== Records supplied ==

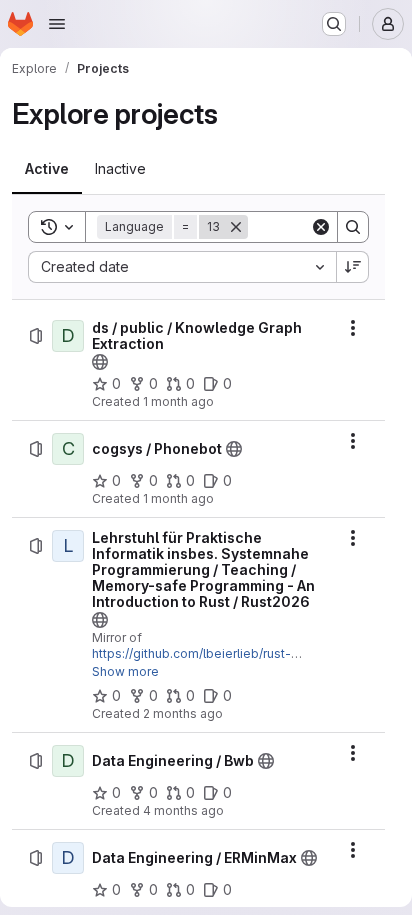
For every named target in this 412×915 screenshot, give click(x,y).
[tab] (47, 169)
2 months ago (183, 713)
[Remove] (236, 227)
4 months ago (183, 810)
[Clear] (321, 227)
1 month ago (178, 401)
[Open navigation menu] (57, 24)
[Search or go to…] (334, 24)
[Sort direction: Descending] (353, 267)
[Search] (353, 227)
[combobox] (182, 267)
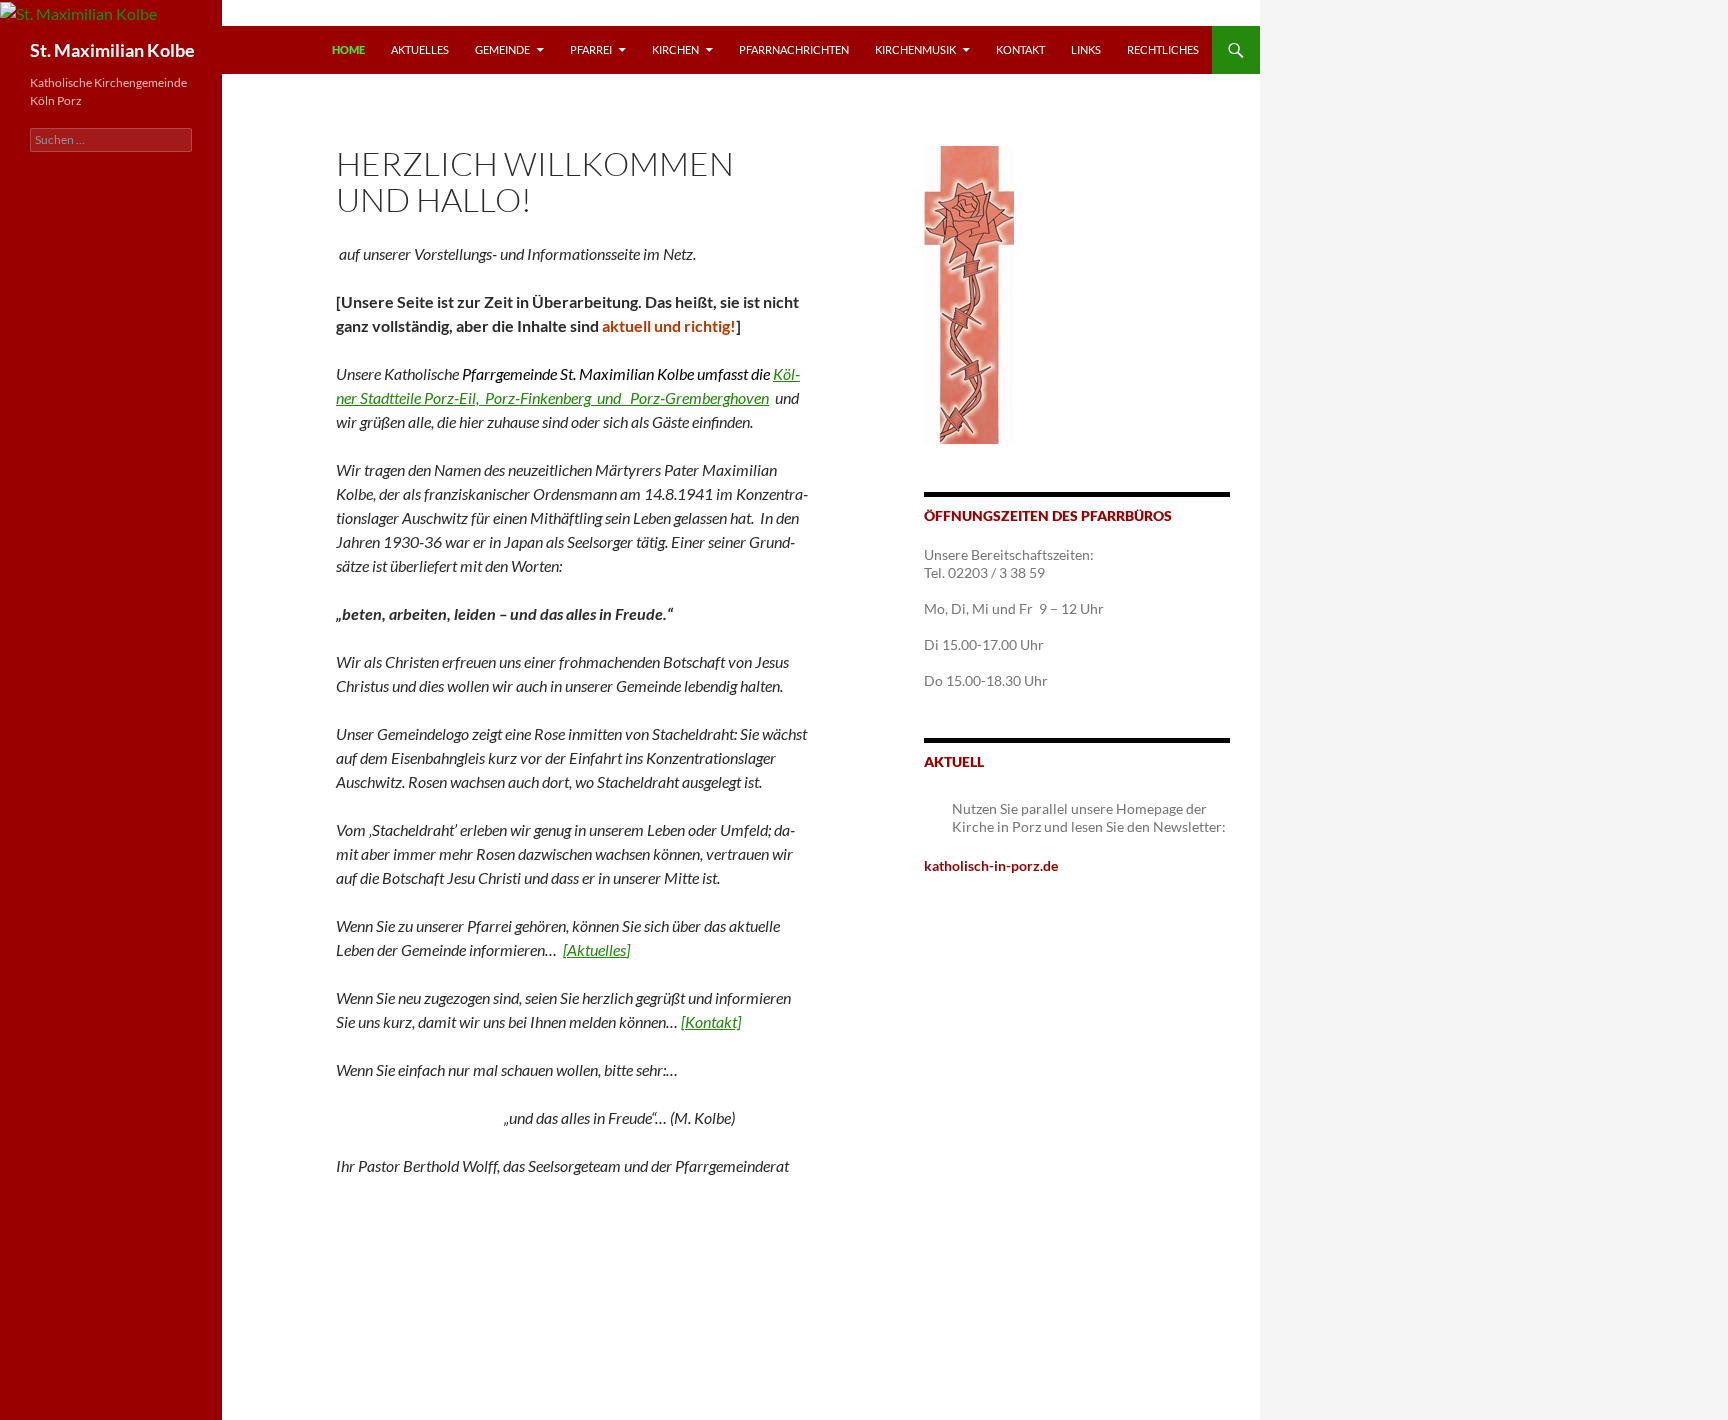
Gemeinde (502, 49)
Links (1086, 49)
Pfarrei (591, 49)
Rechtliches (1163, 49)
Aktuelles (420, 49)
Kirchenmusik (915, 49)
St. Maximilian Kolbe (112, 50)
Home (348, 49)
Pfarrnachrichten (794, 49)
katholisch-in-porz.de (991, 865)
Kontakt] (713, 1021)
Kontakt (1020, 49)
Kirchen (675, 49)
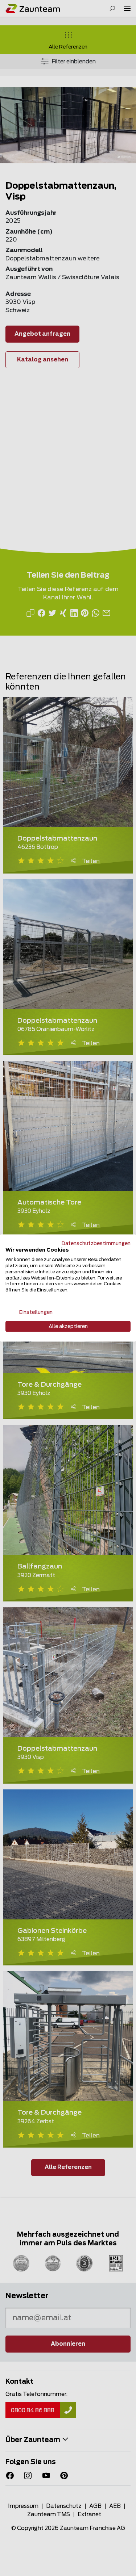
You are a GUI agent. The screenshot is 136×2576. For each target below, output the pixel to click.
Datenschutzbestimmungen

...

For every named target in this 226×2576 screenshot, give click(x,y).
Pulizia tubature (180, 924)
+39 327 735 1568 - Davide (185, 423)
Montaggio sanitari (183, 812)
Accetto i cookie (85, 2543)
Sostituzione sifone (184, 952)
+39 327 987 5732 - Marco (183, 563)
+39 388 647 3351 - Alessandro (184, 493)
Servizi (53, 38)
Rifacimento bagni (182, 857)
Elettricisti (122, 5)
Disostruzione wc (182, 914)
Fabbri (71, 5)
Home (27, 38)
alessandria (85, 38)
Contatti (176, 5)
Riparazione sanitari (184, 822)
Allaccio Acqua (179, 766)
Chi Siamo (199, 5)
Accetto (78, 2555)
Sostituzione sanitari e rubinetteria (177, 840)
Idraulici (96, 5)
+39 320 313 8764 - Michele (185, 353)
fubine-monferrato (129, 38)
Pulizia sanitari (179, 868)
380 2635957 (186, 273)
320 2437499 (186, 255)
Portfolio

== Task directions ==
All that should be printed is the run of lines above from the one with "For every named target in this 412×915" through the one with "Datenschutzbestimmungen", both included, exactly as given, with pictures left out.

== Answer section ==
For every named target in this 412×915 screenshot, give click(x,y).
[tab] (47, 169)
2 months ago (183, 713)
[Remove] (236, 227)
4 months ago (183, 810)
[Clear] (321, 227)
1 month ago (178, 401)
[Open navigation menu] (57, 24)
[Search or go to…] (334, 24)
[Sort direction: Descending] (353, 267)
[Search] (353, 227)
[combobox] (182, 267)
Gemeinde (502, 49)
Links (1086, 49)
Pfarrei (591, 49)
Rechtliches (1163, 49)
Aktuelles (420, 49)
Kirchenmusik (915, 49)
St. Maximilian Kolbe (112, 50)
Home (348, 49)
Pfarrnachrichten (794, 49)
katholisch-in-porz.de (991, 865)
Kontakt] (713, 1021)
Kontakt (1020, 49)
Kirchen (675, 49)
You are a GUI agent. The screenshot is 136×2576. For each target below, output the pixel to click.
Datenschutzbestimmungen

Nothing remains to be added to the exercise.